BEGIN PASSAGE PROVIDED

Urinary incontinence is a condition that affects millions of people and can be extremely embarrassing for the individual. We want to help address the stigma attached to it by explaining what it is, why it happens, and what you can do to treat it.
Urinary Incontinence: The facts
Urinary incontinence is the unintentional passing of urine due to bladder weakness. The first thing to say is that it affects both men and women. It’s a common misconception that only women suffer from incontinence but that simply isn’t true.
Around 7 million people in the UK suffer from incontinence*; of that figure, 75% are women and urinary incontinence in men accounts for the other 25%.
What are the 4 types of urinary incontinence?
Urinary incontinence can be divided into four different subcategories:
1. Overflow incontinence
This is when you are unable to fully relieve yourself, causing leaking.
2. Stress incontinence
This happens when your bladder is under pressure and urine leaks out. This can happen when you laugh or cough.
Both women and men are at higher risk of stress incontinence due to the following factors:
- Obesity and related conditions
- Mental conditions
- Comorbidities (multiple conditions)
3. Total incontinence
The most severe form of urinary incontinence. This is when you cannot store any urine at all, leading to frequent leaking.
4. Urge incontinence
When you feel a sudden urge to pee and can't hold it to make it to the toilet in time, resulting in leaking. Read our tips for dealing with urge incontinence.
What is the main cause of urinary incontinence?
Pregnancy and vaginal birth are the main causes of urinary incontinence causes in females, but age, obesity, and a family history of urinary incontinence are just as common.

END PASSAGE PROVIDED

[AIM OF THE TASK]: Continue the text on urinary incontinence from the point where it stops. The material that follows has no connection to the text on urinary incontinence.

BEGIN GIVEN MATERIAL

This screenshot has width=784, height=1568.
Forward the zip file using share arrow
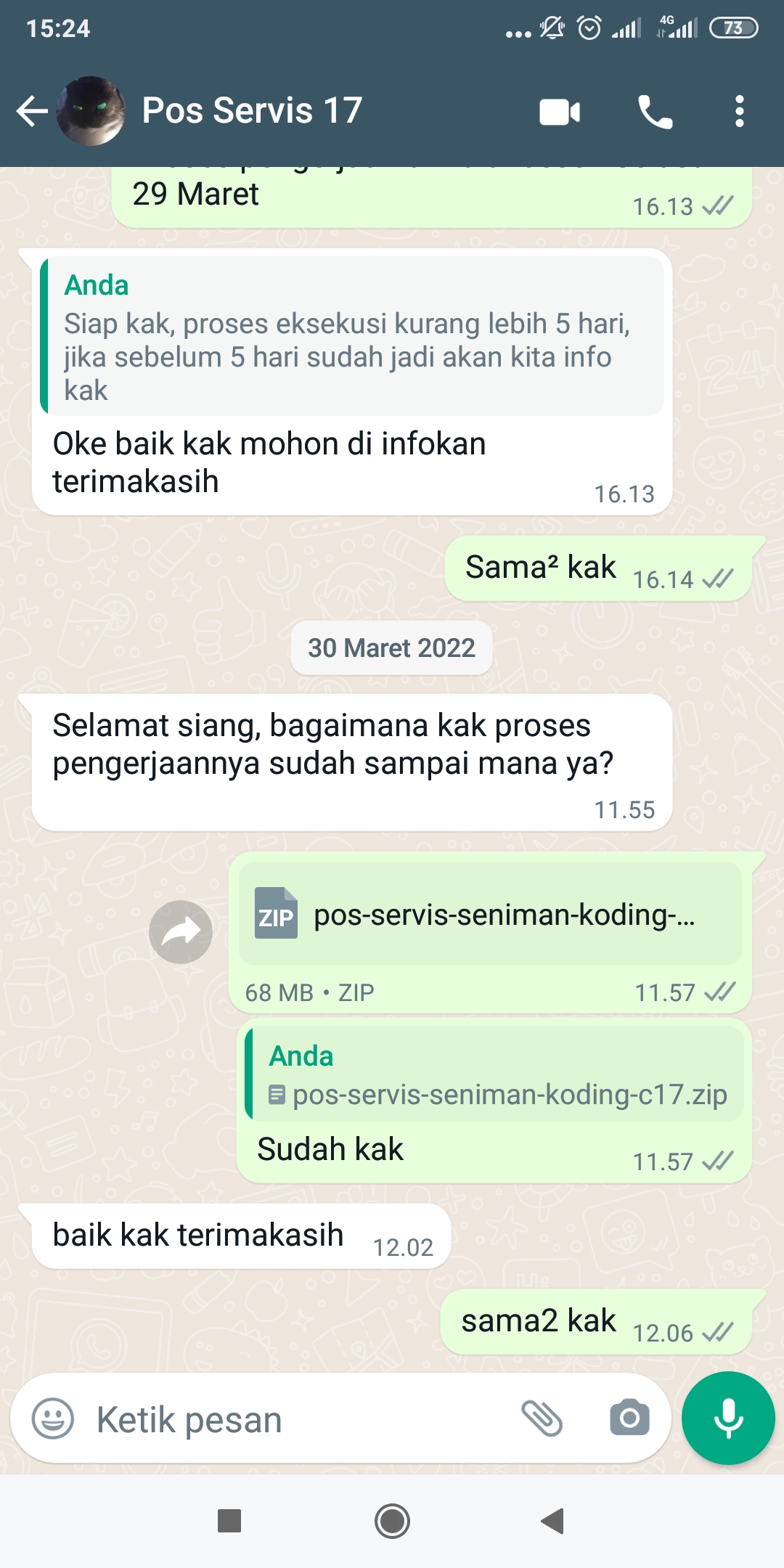pos(181,932)
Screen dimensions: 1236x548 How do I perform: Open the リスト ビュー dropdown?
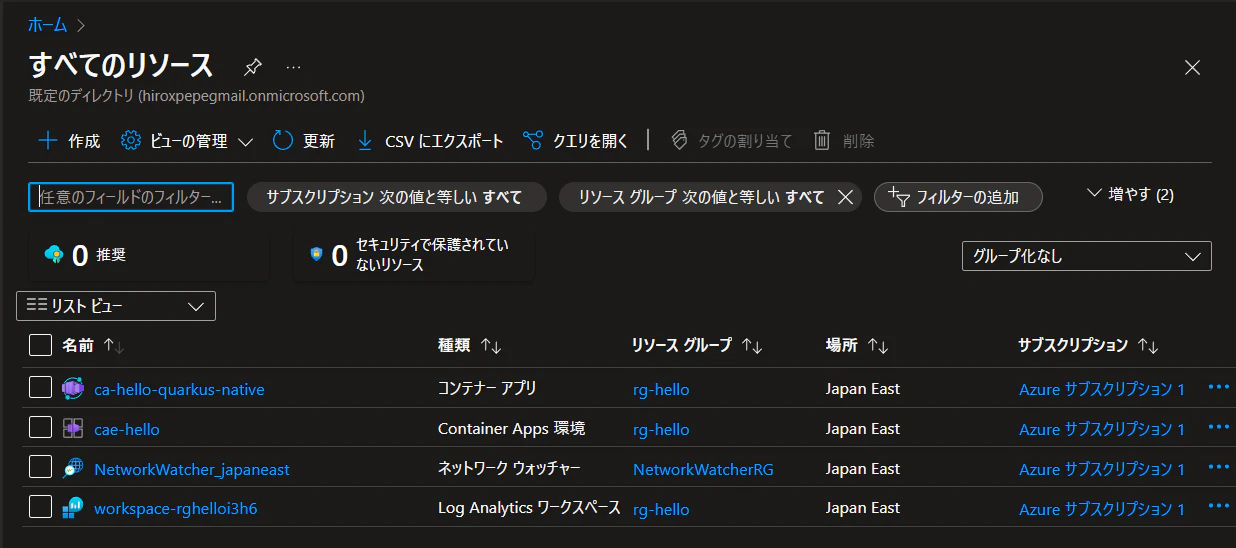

END GIVEN MATERIAL

[RESULT FOR THIS EXERCISE]:
In males, the prostate starts to enlarge from the age of 40, causing it to press on the bladder which results in leakages. Other urinary incontinence causes in males are very similar to females:
- Family history of incontinence or weak floors and bladders
Can urine incontinence be treated?
Yes. There are a number of non-surgical solutions to try and combat urinary incontinence symptoms. These include:
- Reducing the amount of alcohol and caffeine that you drink
- Losing weight and choosing a healthier diet
- Not lifting heavy things
- Pelvic floor excercised to strengthen your pelvic muscles
- If you can train yourself to hold out a little longer before you visit the toilet, this may also help.
If these don’t help then surgical urinary incontinence treatments may have to be considered.
Stress incontinence can be treated using a sling procedure, which involves using either a strip from your own body or synthetic material to support the urethra and reduce pressure on the bladder. This is also known as the Burch procedure. Urge incontinence can be treated by artificially enlarging the bladder and then installing a device that controls the nerves and muscles that control the bladder.